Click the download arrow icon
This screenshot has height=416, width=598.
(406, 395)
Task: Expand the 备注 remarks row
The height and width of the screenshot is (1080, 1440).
---
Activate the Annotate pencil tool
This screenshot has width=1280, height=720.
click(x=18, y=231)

*Your goal:* Of the lines above, output exactly those from the line bearing "Task: Expand the 备注 remarks row" through the line bearing "The height and", inclusive.

*Reply to the task:*
Task: Expand the 备注 remarks row
The height and width of the screenshot is (1080, 1440).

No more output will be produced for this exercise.